Und der andere Punkt ist der, daß ich denke, wir leben in einer anderen Mediengesellschaft als vor 20 Jahren. Politik wird nämlich nicht mehr über Sachauseinandersetzungen vermittelt und über Interessen definiert, sondern ganz stark über Personen vermittelt.

Interviewer: Gilt dies auch für Köln?

Kurt Uhlenbruch: Ja, auch hier in Köln. Wenn man sich die Kölner Tageszeitungen ansieht dann spielt Kommunalpolitik überhaupt keine Rolle mehr. Statt dessen wird im „Cologne intim“ berichtet, wo der Herr Sowieso mit der Frau Sowieso seinen Geburtstag feiert und wer im Maritim übernachtet. Das sind viel interessantere Stories als die Frage, mit denen sich politische Parteien auseinandersetzen. Das spielt eine große Rolle bei den Schwierigkeiten, junge Leuten für Politik anzusprechen.

Interviewer: Welche Rolle würdest Du bei diesen Schwierigkeiten der Politik der SPD zumessen?

Kurt Uhlenbruch: Das ist dann der dritte Punkt. Es ist sicherlich auch von Bedeutung, ob es eine starke gesellschaftliche Auseinandersetzung gibt und ob eine Partei in so eine Auseinandersetzung mit einem sehr eindeutigen Profil reingeht, und ob sie damit auch Interessen deutlich machen kann, die sie wahrnimmt. Dann kann sie diejenigen, die sich hinter diesen Interessen versammeln können, auch motivieren, mitzumachen. Die SPD hat in den letzten Jahren sicherlich mitunter versäumt, in ihrer Außendarstellung deutlich zu machen, wie ihr Profil ist.

Interviewer: Ist das Gejammere in der SPD, „wir haben überhaupt keine Chancen, unsere Anliegen vorzubringen“, nicht mitunter vorgeschoben? Soll es davon ablenken, daß die SPD überhaupt kein Profil mehr hat? Natürlich gab es Änderungen in der Medienlandschaft. Aber die inhaltlichen Probleme sind doch konkret da. Das ist die Wohnungsnot oder der Verlust von Arbeitsplätzen, und das muß man doch rüberbringen können.

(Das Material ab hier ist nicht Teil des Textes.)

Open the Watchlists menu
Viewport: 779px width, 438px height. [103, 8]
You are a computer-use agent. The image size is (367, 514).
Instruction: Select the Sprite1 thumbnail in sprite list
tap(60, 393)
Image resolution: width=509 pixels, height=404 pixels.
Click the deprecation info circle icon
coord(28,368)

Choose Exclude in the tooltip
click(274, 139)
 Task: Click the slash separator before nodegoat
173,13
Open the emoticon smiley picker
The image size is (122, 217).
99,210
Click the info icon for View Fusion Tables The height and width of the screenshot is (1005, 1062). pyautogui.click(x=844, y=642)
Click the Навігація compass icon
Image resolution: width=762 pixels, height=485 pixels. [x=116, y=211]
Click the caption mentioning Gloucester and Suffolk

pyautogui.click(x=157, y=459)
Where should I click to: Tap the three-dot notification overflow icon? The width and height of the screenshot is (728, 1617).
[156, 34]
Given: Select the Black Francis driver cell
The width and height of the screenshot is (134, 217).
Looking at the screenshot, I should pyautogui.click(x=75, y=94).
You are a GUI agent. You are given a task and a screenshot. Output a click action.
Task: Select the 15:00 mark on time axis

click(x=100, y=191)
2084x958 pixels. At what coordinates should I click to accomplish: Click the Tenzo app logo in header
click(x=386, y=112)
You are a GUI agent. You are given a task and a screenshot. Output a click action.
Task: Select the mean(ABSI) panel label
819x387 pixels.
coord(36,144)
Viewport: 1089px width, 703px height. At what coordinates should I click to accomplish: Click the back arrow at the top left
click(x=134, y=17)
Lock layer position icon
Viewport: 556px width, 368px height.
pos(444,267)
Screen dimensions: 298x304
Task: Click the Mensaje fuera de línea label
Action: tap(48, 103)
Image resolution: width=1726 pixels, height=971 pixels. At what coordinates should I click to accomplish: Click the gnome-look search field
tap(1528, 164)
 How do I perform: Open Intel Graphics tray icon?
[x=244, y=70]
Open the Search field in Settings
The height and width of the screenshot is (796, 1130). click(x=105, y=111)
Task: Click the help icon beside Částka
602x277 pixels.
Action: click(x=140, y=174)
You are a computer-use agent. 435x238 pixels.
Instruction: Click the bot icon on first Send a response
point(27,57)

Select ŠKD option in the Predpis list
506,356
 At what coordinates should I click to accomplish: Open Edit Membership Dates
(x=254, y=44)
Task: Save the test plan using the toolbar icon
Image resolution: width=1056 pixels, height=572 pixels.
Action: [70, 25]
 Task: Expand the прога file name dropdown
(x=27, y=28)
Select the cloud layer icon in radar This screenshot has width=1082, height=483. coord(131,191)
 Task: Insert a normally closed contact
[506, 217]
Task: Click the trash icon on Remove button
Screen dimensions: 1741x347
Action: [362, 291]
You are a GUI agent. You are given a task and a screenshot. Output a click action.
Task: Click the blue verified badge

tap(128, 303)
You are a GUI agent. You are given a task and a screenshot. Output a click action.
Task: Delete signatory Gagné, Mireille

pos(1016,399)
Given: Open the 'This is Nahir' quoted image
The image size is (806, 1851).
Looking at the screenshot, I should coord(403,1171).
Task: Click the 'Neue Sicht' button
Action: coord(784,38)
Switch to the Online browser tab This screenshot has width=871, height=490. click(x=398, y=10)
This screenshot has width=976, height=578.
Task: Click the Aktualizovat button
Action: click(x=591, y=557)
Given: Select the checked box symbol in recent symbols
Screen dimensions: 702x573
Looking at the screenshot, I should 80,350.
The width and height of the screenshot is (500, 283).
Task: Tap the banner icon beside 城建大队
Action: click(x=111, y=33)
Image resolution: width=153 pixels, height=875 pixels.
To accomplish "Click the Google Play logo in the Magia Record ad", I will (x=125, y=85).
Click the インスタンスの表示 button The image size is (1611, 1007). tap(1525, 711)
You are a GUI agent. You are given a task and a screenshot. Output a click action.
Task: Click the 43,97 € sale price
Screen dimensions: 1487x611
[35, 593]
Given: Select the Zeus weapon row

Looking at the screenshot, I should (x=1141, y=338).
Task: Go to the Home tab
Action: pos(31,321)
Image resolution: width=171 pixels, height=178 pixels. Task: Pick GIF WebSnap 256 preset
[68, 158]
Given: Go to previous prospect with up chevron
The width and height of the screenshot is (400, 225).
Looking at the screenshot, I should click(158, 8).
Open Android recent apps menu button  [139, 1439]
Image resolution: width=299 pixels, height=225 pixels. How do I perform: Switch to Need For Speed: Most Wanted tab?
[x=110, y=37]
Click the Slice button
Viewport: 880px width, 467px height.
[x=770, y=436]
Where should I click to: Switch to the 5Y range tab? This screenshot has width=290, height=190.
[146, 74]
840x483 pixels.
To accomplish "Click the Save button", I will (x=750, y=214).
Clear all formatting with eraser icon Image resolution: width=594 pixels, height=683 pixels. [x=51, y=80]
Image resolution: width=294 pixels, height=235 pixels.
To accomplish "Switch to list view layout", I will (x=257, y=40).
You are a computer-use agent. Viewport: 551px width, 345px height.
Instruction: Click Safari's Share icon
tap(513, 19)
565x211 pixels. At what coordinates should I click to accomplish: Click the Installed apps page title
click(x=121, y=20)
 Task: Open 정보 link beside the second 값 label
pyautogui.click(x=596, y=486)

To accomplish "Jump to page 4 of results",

Hans Lawitzke: Natürlich ist es richtig, Problemlagen, wie zum Beispiel Arbeitslosigkeit oder unzureichende Wohnungssituation, zu thematisieren. Aber es ist schwierig, solche Themen in den Vordergrund zu stellen. Es wäre gerade deswegen nötig, sich auch Mittel und Wege zu erarbeiten, trotz dieser Mediensituation mit seinen Forderungen durchzukommen. Wir können von Organisationen wie Greenpeace oder Robin Wood eine Menge darüber lernen, wie man mit relativ bescheidenen Mitteln und Personalbeständen in die Medien kommt.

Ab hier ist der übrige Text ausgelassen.